Когда дверь за служанкой бесшумно затворилась, мать проговорила:
- Она попросила у меня отпуск, чтобы навестить родителей. Я думала, она не вернется, и очень удивилась.
- Ach, с чего бы это? - возразил сын. - Она так давно с нами, правда, ни слова по-немецки так и не выучила. Наверно, здесь она ощущает себя дома в большей степени, чем в какой-нибудь польской лачуге - по-моему, ее родители работают на ферме, правильно?
Судьба Польши легкой тенью легла на их беседу; оба поспешили предать ее забвению, испытывая что-то вроде сожаления - назвать это ощущение стыдом было бы преувеличением. Фон Эсслин расчувствовался.
- Приятно видеть, как страна поигрывает мускулами перед лицом своих хулителей. Слишком долго Германия пребывала в покорности, в этом фюрер прав. Слишком долго.
Поддержав его настроение, она изобразила нечто более подходящее, решительное; потом слегка наклонила прелестную головку с лицом в виде сердечка и сложила губки, как настоящая кошечка. Честность и твердость - точно такое же выражение бывает на лице солдатской жены, привыкшей к утратам и готовой противостоять неожиданным потерям с храбростью, во всяком случае, с мужественной невозмутимостью. Сыну нравилось в матери это внешнее выражение стойкости.

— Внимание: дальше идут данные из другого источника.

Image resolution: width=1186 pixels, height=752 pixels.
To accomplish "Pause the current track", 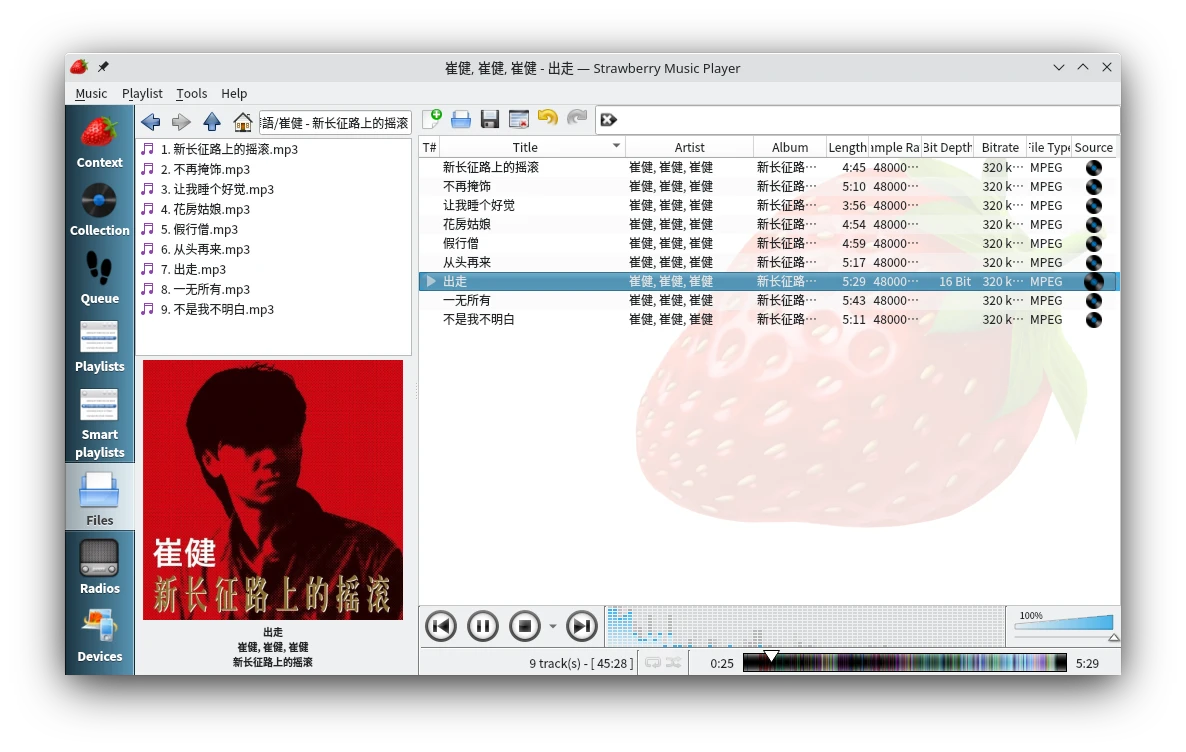I will click(x=482, y=627).
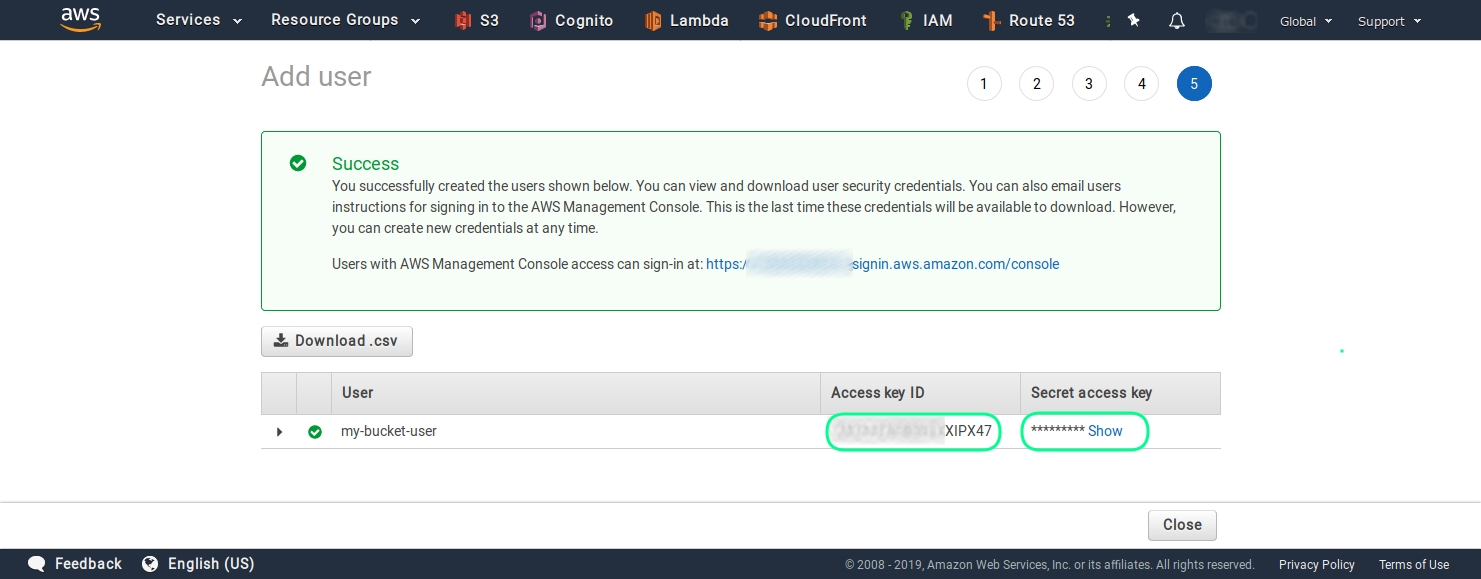The width and height of the screenshot is (1481, 579).
Task: Open the Support menu
Action: tap(1389, 21)
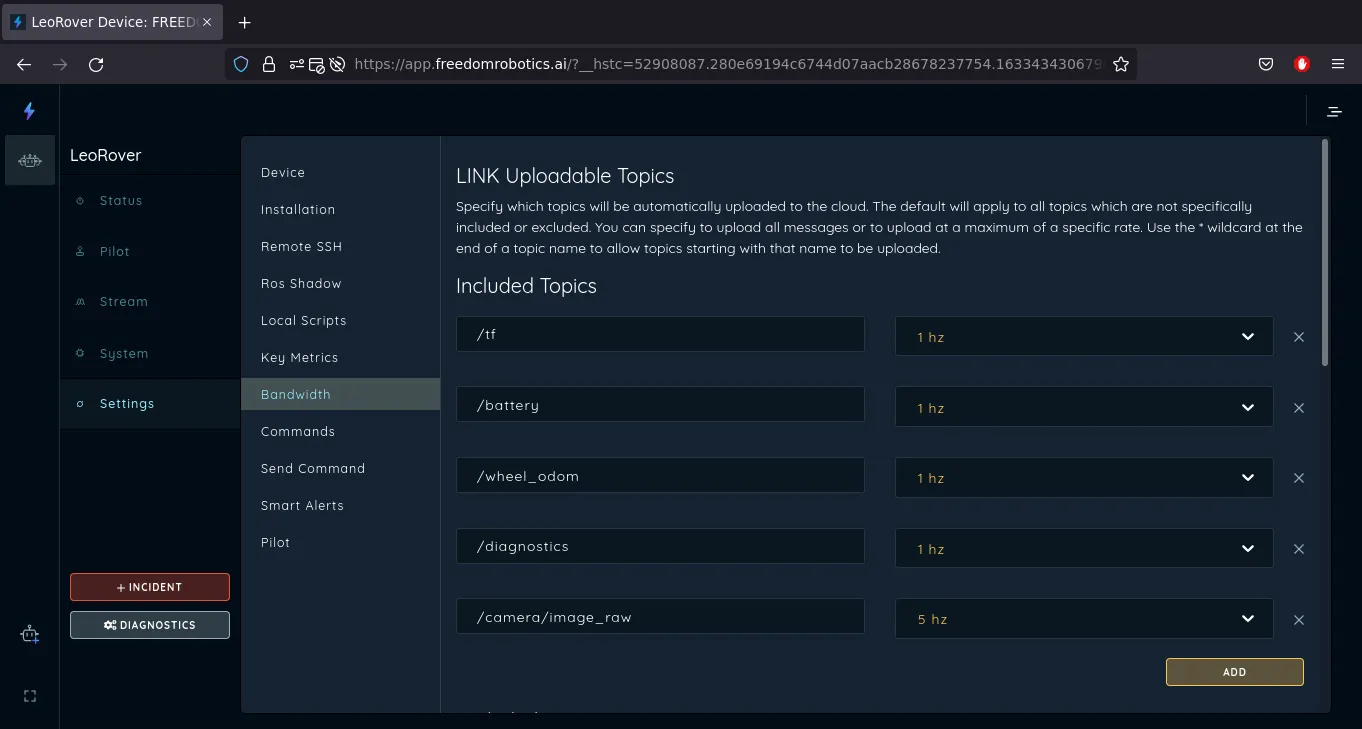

Многое осталось невысказанным, потому что как немцы они многого не могли обсуждать и делали вид, что все в полном порядке. Но ведь возникали и парадоксы - например, вторжение немцев в Австрию временно отрезало мать от столь дорогих ей музыкальных фестивалей. Нет, самих фестивалей никто не отменял, однако никак нельзя было приехать в любимый Зальцбург или Вену в качестве представительницы господствующей расы… Вот уж нелепость; к счастью, фюрер не страдал подобной щепетильностью. Он посвятил целый день конвульсивной музыке Вагнера и торжественно сфотографировался с его детьми "вагнерятами" - на радость прессе. Очевидно, что он давал понять - интеллектуальное и эмоциональное начала современного немецкого духа и немецких свершений надо искать у художника. В искусстве - духовное оправдание новой веры.
А потом речь, естественно, зашла о вещах, о которых нельзя было умолчать, тешась расслабляющей светской беседой, слишком они были мрачными и слишком неопределенными, отчего требовали некой прямоты, не замаскированной всякими предосторожностями.
- Поймите, мама, сейчас нам следует действовать. Решительно.